After been left ruins for a decade and with a serious campaign
by Penang Heritage Trust the effort to restored it back were
ascertainable in year 2000. The restoration of Suffolk House
was carried out phase by phase depend the allocation of fund. In
October 2000, State Government of Penang had allocated RM
500,000 to Department of Civil Works, for the restoration
projects of Suffolk House. The phase one projects involved the
restoration of roof, ballroom and stabilized the wall structure.
The restoration Suffolk House was carried out in eight months
period and completed in middle of 2001.
Figure 1. The Suffolk House
1.1 Historical Background
Suffolk House is the double-storey building situated in open
grounds along the banks of the Ayer Itam River. This building
was built by Captain Francis Light (bom Suffolk, England
1740, died Penang, 1794), founder of Penang British Settlement
in 1790. Suffolk House is one of the earliest surviving ‘great
house’ of the region and the purest example of Anglo-Indian
architecture outside of India. It is also the sole example of
Anglo-Indian Garden House in Penang. Almost of all materials
were imported from India and Burma using the East Indian
Company trade routes, and construction techniques mirrored
those found in Garden Houses from Madras.
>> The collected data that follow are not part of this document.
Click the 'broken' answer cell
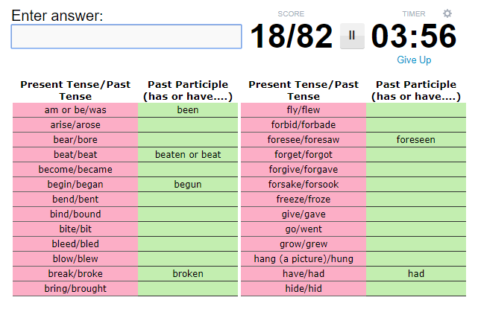pos(188,274)
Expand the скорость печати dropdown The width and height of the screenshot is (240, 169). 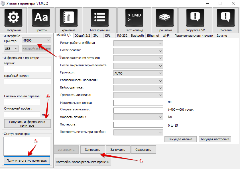(x=138, y=117)
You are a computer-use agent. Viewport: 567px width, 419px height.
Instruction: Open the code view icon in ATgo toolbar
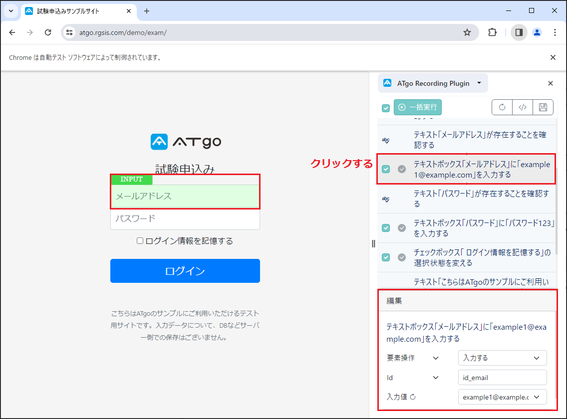coord(522,107)
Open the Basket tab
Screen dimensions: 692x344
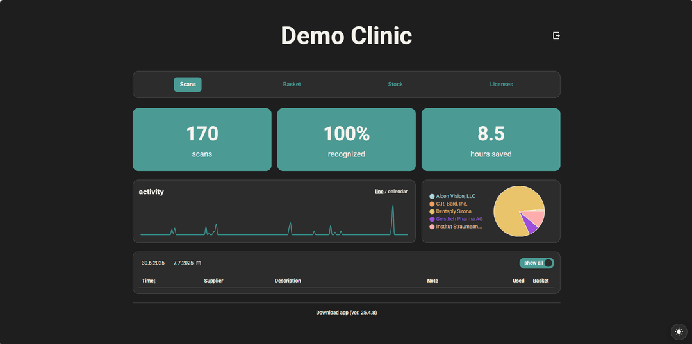[x=292, y=84]
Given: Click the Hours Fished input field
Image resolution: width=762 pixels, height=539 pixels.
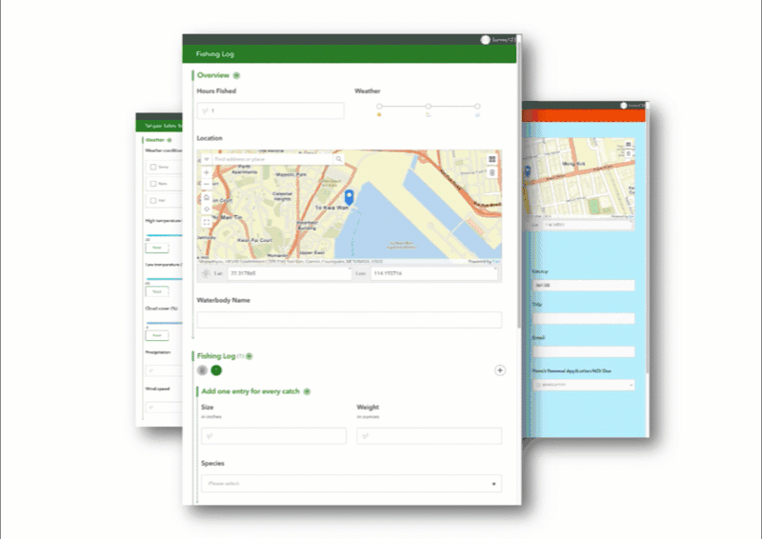Looking at the screenshot, I should 271,110.
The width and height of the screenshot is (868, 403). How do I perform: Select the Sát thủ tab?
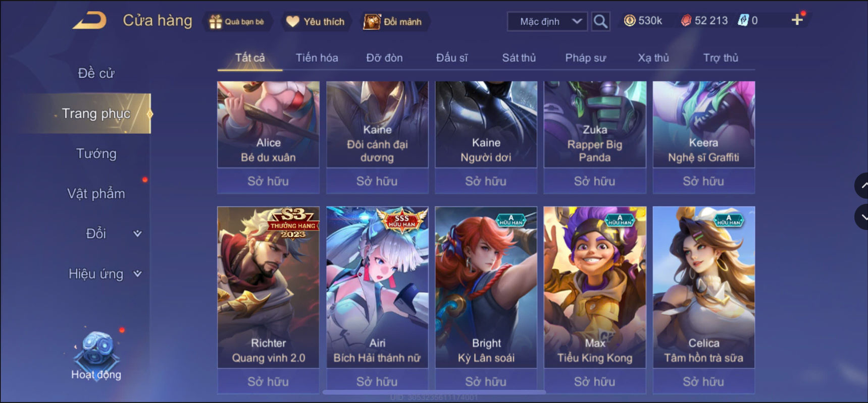519,57
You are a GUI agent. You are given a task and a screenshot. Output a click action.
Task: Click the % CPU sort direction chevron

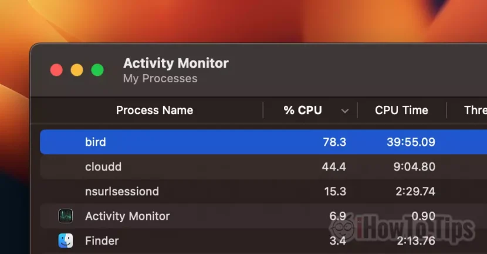click(345, 111)
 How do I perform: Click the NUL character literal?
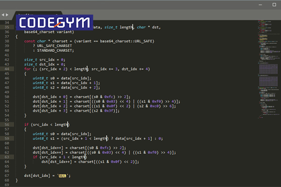pos(63,175)
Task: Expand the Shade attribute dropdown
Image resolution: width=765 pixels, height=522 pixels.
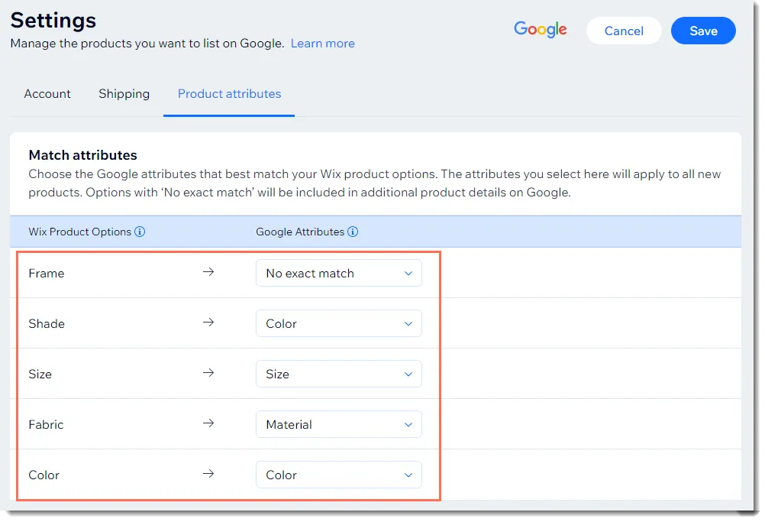Action: [x=338, y=323]
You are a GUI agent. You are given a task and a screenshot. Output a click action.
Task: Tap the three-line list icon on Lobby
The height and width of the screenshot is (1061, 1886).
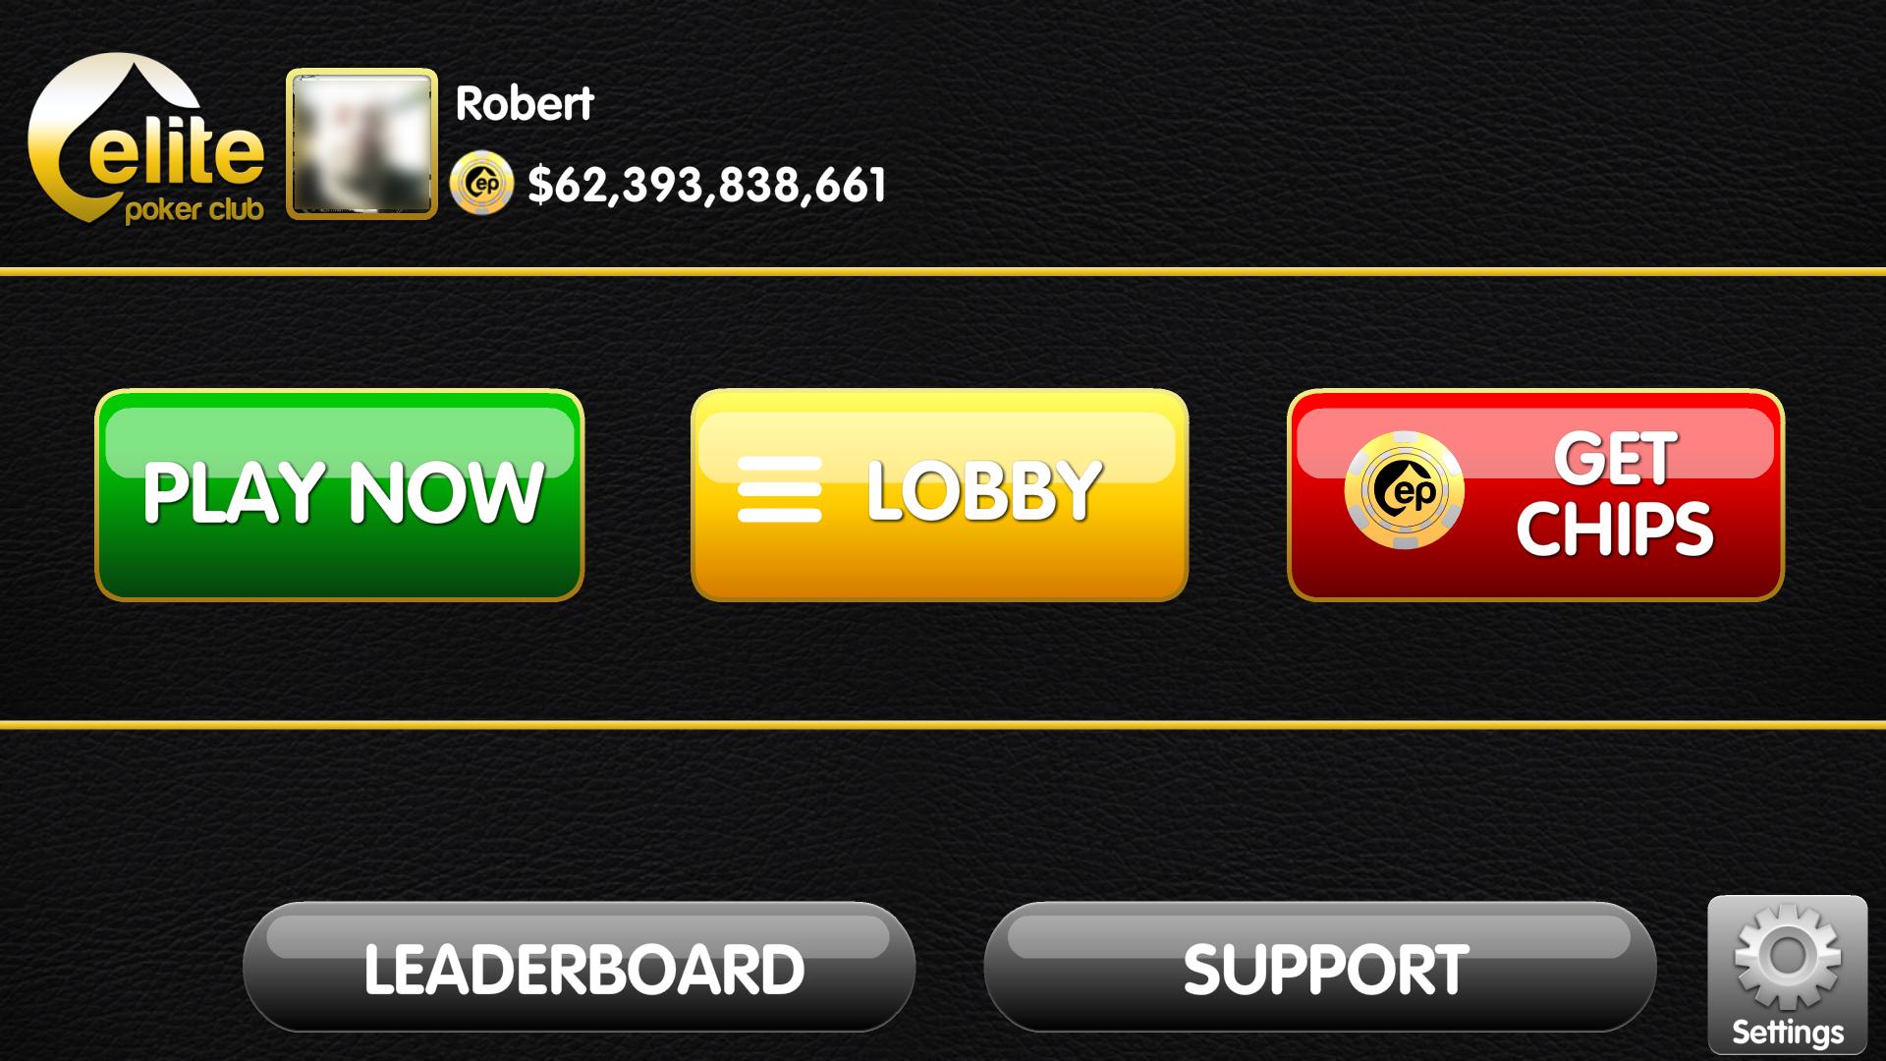779,489
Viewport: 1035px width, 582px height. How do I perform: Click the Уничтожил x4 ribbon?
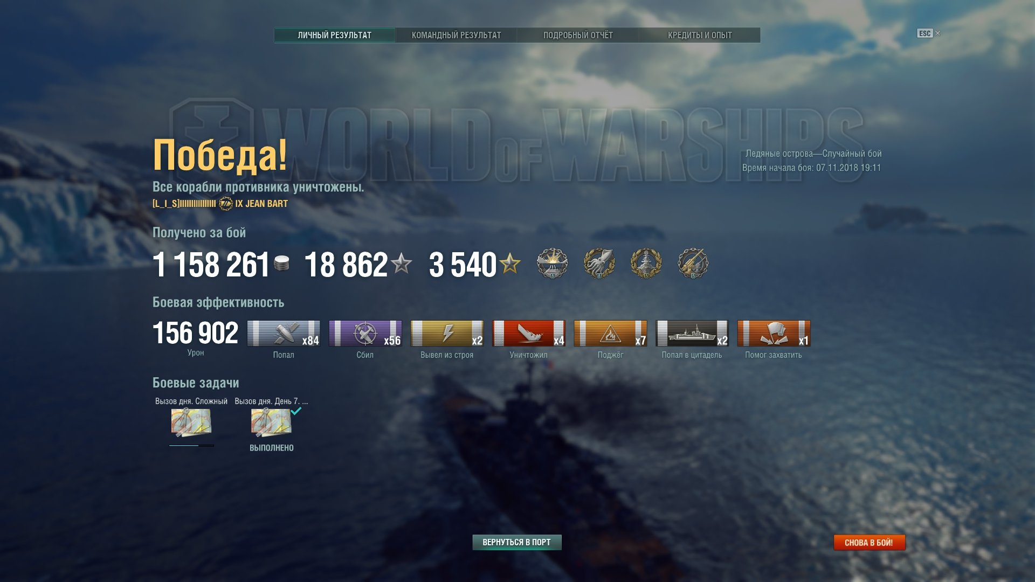529,333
After Light’s death, the house was revived until Martina
Rozells, who also inherited Light’s house sold Suffolk house
and the surrounding estates to W.E. Philips in 1805. Suffolk
House served as the Governor’s Residence for Philips and his
father-in-law J.A. Bannerman, both who repeatedly served as
Acting Governors of Penang at various time. During Philip’s
time the residence was enjoyed by his charmed circle, the
Penang elite, and praised by visitors from far and wide. The
Suffolk House has been served as Government House in the
1810’s - 1820’s. Beside the social and administrative events,
this house was the place where Raffles came and discussed the
critical political issues about establishing a British port east of
Malacca, which later turned out to be Singapore.
In its prime, Suffolk House was featured by Captain Robert
Smith and other 19 th century painters. After many changes in
ownership, Suffolk House was used as the canteen of the
Methodist Boy’s School, until it was abandoned more than a
decade ago. The campaign to restore Suffolk House began in
1961, but short of funding and lack of support and interest in
conservation, the house left ruins. In 1993, Penang Heritage
Trust has conducted a dilapidation survey of Suffolk House.
The Trust also sourced for fund to clear up the surrounding area,
put scaffolding around the wall and cover the roof as temporary
protection from the weather. Today, Suffolk House stands as a
grand ruin. It is almost completely hidden from Ayer Itam Road
by the school building, but it still surrounded by green open
space on the bank of Ayer Itam River.